If it solves your problem, I’ll explain the regex syntax next time !
Best Regards,
guy038
-
-
depending on your real data this might work.
Find what:\x0C(.*\R){6}.*Y\.T\.D\r\n\r\n.*\(Continued\)|\x0C(.*\R){6}.*Y\.T\.D
leave replace with empty and check regular expression in search mode -
@Brian-Krontz
Just in case you were worried about removing more lines than you wanted I’d suggest using @guy038 regex, but with the “Mark” function and tick the bookmark line. Then you could “mark all” and go through the document/file to verify it was ONLY the lines you wanted were marked. Then once confirmed use the “Remove bookmarked Lines” from under Search (main menu), Bookmark.I too was working on an almost exact copy of @guy038 regex but he was faster to the keyboard.
Good luck
Terry -
You guys are amazing. I checked the results in Beyond Compare and everything looks perfect. Guy, it worked, so explain away if you’d like. Eko and Terry, I think he’s got me fixed up, but appreciate the extra set of eyes. Thanks to all!!
B
-
@Terry-R said in Replace X number of lines after finding Y:
Just in case you were worried about removing more lines than you wanted I’d suggest using @guy038 regex
Just curious, where do you see an issue that my regex
might remove more lines then expected? -
@Ekopalypse said in Replace X number of lines after finding Y:
where do you see an issue that my regex
My concern was for the OP. The example provided would seem to be accountancy stuff. VERY important data and I was just letting him know that IF HE WAS concerned this was a way to verify the correct lines were removed. As you will see, he had another method to prove that anyways (Beyond Compare).
Cheers
Terry -
Hello,@Brian-Krontz
Please try this information,To Replace X number of lines after finding Y
In the simplest calling of sed, it has one line of text in the pattern space, ie. 1 line of \n delimited text from the input. The single line in the pattern space has no \n… That’s why your regex is not finding anything.
You can read multiple lines into the pattern-space and manipulate things surprisingly well, but with a more than normal effort… Sed has a set of commands which allow this type of thing… Here is a link to a Command Summary for sed. It is the best one I’ve found, and got me rolling.
However forget the “one-liner” idea once you start using sed’s micro-commands.

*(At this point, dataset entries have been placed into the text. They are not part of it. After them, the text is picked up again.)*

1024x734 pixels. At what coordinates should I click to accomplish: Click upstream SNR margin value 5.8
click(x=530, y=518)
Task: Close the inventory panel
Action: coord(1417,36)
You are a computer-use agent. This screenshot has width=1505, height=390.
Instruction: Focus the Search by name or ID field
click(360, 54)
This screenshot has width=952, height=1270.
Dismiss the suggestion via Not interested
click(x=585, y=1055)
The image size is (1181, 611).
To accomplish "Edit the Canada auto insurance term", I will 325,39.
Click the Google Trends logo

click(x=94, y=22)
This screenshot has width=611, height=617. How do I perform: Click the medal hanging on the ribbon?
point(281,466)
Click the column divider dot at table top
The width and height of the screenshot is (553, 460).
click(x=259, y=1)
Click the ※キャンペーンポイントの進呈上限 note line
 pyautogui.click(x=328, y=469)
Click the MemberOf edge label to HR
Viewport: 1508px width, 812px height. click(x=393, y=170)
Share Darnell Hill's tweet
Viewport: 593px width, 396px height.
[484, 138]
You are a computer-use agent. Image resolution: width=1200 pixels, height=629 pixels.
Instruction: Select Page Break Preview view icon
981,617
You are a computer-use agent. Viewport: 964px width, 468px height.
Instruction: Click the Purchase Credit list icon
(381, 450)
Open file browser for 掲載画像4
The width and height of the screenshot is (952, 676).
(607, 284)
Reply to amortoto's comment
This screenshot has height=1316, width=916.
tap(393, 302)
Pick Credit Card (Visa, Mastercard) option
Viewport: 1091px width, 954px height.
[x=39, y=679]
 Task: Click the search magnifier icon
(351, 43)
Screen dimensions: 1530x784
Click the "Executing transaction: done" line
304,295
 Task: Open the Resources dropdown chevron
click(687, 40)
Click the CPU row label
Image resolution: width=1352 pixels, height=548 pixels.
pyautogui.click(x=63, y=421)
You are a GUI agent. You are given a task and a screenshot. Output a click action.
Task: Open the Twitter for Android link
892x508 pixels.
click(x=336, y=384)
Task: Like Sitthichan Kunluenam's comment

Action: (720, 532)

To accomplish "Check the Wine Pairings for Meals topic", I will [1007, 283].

It is useful to lay it out like a structured program until you get the feel of it… It is surprisingly simple, and equally unusual. You could think of it as the “assembler language” of text editing.
Summary: Use sed for simple things, and maybe a bit more, but in general, when it gets beyond working with a single line, most people prefer something else…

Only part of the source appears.